------ SOURCE MATERIAL

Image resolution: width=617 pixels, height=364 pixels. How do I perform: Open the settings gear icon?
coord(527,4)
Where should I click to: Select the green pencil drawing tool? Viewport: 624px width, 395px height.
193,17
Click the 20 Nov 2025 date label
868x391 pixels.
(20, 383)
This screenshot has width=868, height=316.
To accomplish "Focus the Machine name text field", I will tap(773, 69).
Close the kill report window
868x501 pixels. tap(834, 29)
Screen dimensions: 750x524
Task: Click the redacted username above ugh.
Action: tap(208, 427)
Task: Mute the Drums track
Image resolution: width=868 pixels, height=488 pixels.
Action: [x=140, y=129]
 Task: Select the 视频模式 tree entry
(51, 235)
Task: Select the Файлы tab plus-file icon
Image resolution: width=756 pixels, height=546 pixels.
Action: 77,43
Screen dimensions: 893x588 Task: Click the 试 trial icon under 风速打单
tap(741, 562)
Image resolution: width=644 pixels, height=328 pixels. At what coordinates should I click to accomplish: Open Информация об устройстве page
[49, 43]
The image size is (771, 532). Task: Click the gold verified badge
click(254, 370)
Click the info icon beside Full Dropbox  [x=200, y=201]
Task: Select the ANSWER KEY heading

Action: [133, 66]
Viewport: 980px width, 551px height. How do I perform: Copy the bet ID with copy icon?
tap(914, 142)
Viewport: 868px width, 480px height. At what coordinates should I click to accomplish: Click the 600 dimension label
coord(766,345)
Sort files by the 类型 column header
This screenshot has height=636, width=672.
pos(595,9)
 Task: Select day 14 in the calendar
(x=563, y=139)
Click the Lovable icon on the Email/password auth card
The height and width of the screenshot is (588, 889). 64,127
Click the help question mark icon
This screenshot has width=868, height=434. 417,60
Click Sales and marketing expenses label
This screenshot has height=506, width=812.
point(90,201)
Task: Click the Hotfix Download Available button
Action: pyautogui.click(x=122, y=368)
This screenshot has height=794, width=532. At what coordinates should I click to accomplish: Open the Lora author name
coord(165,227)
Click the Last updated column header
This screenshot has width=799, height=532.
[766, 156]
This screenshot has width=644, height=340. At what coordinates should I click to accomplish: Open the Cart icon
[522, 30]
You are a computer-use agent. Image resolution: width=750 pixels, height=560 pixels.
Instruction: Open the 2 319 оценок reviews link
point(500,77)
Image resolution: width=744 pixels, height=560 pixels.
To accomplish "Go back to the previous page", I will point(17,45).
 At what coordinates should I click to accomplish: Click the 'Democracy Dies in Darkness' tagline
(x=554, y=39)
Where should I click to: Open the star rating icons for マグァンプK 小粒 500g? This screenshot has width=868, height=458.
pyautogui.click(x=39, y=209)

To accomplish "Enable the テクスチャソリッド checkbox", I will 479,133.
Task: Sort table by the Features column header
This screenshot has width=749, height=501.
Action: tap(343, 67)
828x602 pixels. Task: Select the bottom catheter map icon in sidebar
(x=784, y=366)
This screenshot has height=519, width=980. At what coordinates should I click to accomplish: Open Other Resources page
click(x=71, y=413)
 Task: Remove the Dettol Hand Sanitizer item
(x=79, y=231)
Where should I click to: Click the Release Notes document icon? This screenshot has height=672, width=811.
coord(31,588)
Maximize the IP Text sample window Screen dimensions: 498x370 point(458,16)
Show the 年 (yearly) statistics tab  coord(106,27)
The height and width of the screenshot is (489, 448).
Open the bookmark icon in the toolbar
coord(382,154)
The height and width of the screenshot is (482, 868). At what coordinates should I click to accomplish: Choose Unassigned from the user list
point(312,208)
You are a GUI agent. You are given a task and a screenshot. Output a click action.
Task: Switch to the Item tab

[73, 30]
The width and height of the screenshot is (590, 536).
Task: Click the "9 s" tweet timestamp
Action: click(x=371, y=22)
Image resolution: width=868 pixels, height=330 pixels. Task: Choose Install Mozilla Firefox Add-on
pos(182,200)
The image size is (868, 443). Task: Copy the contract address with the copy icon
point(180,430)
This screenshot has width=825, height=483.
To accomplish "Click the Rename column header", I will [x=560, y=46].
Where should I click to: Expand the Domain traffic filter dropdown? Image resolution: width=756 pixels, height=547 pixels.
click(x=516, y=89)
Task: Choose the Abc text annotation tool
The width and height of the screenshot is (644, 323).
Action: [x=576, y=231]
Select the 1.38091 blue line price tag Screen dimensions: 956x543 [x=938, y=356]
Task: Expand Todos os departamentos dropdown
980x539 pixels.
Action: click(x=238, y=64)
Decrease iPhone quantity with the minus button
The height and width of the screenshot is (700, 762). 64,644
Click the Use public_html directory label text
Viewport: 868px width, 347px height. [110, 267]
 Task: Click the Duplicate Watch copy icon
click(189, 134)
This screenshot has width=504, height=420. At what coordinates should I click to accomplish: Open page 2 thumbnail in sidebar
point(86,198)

------------

_DIRECTIONS FOR THIS TASK:_ Retype each line above with no alterations.

_EXERCISE SOLUTION:_
Image resolution: width=617 pixels, height=364 pixels. How do I perform: Open the settings gear icon?
coord(527,4)
Where should I click to: Select the green pencil drawing tool? Viewport: 624px width, 395px height.
193,17
Click the 20 Nov 2025 date label
868x391 pixels.
(20, 383)
This screenshot has width=868, height=316.
To accomplish "Focus the Machine name text field", I will tap(773, 69).
Close the kill report window
868x501 pixels. tap(834, 29)
Screen dimensions: 750x524
Task: Click the redacted username above ugh.
Action: tap(208, 427)
Task: Mute the Drums track
Image resolution: width=868 pixels, height=488 pixels.
Action: [x=140, y=129]
 Task: Select the 视频模式 tree entry
(51, 235)
Task: Select the Файлы tab plus-file icon
Image resolution: width=756 pixels, height=546 pixels.
Action: 77,43
Screen dimensions: 893x588 Task: Click the 试 trial icon under 风速打单
tap(741, 562)
Image resolution: width=644 pixels, height=328 pixels. At what coordinates should I click to accomplish: Open Информация об устройстве page
[49, 43]
The image size is (771, 532). Task: Click the gold verified badge
click(254, 370)
Click the info icon beside Full Dropbox  [x=200, y=201]
Task: Select the ANSWER KEY heading

Action: [133, 66]
Viewport: 980px width, 551px height. How do I perform: Copy the bet ID with copy icon?
tap(914, 142)
Viewport: 868px width, 480px height. At what coordinates should I click to accomplish: Click the 600 dimension label
coord(766,345)
Sort files by the 类型 column header
This screenshot has height=636, width=672.
pos(595,9)
 Task: Select day 14 in the calendar
(x=563, y=139)
Click the Lovable icon on the Email/password auth card
The height and width of the screenshot is (588, 889). 64,127
Click the help question mark icon
This screenshot has width=868, height=434. 417,60
Click Sales and marketing expenses label
This screenshot has height=506, width=812.
point(90,201)
Task: Click the Hotfix Download Available button
Action: pyautogui.click(x=122, y=368)
This screenshot has height=794, width=532. At what coordinates should I click to accomplish: Open the Lora author name
coord(165,227)
Click the Last updated column header
This screenshot has width=799, height=532.
[766, 156]
This screenshot has width=644, height=340. At what coordinates should I click to accomplish: Open the Cart icon
[522, 30]
You are a computer-use agent. Image resolution: width=750 pixels, height=560 pixels.
Instruction: Open the 2 319 оценок reviews link
point(500,77)
Image resolution: width=744 pixels, height=560 pixels.
To accomplish "Go back to the previous page", I will point(17,45).
 At what coordinates should I click to accomplish: Click the 'Democracy Dies in Darkness' tagline
(x=554, y=39)
Where should I click to: Open the star rating icons for マグァンプK 小粒 500g? This screenshot has width=868, height=458.
pyautogui.click(x=39, y=209)

To accomplish "Enable the テクスチャソリッド checkbox", I will 479,133.
Task: Sort table by the Features column header
This screenshot has width=749, height=501.
Action: tap(343, 67)
828x602 pixels. Task: Select the bottom catheter map icon in sidebar
(x=784, y=366)
This screenshot has height=519, width=980. At what coordinates should I click to accomplish: Open Other Resources page
click(x=71, y=413)
 Task: Remove the Dettol Hand Sanitizer item
(x=79, y=231)
Where should I click to: Click the Release Notes document icon? This screenshot has height=672, width=811.
coord(31,588)
Maximize the IP Text sample window Screen dimensions: 498x370 point(458,16)
Show the 年 (yearly) statistics tab  coord(106,27)
The height and width of the screenshot is (489, 448).
Open the bookmark icon in the toolbar
coord(382,154)
The height and width of the screenshot is (482, 868). At what coordinates should I click to accomplish: Choose Unassigned from the user list
point(312,208)
You are a GUI agent. You are given a task and a screenshot. Output a click action.
Task: Switch to the Item tab

[73, 30]
The width and height of the screenshot is (590, 536).
Task: Click the "9 s" tweet timestamp
Action: click(x=371, y=22)
Image resolution: width=868 pixels, height=330 pixels. Task: Choose Install Mozilla Firefox Add-on
pos(182,200)
The image size is (868, 443). Task: Copy the contract address with the copy icon
point(180,430)
This screenshot has width=825, height=483.
To accomplish "Click the Rename column header", I will [x=560, y=46].
Where should I click to: Expand the Domain traffic filter dropdown? Image resolution: width=756 pixels, height=547 pixels.
click(x=516, y=89)
Task: Choose the Abc text annotation tool
The width and height of the screenshot is (644, 323).
Action: [x=576, y=231]
Select the 1.38091 blue line price tag Screen dimensions: 956x543 [x=938, y=356]
Task: Expand Todos os departamentos dropdown
980x539 pixels.
Action: click(x=238, y=64)
Decrease iPhone quantity with the minus button
The height and width of the screenshot is (700, 762). 64,644
Click the Use public_html directory label text
Viewport: 868px width, 347px height. [110, 267]
 Task: Click the Duplicate Watch copy icon
click(189, 134)
This screenshot has width=504, height=420. At what coordinates should I click to accomplish: Open page 2 thumbnail in sidebar
point(86,198)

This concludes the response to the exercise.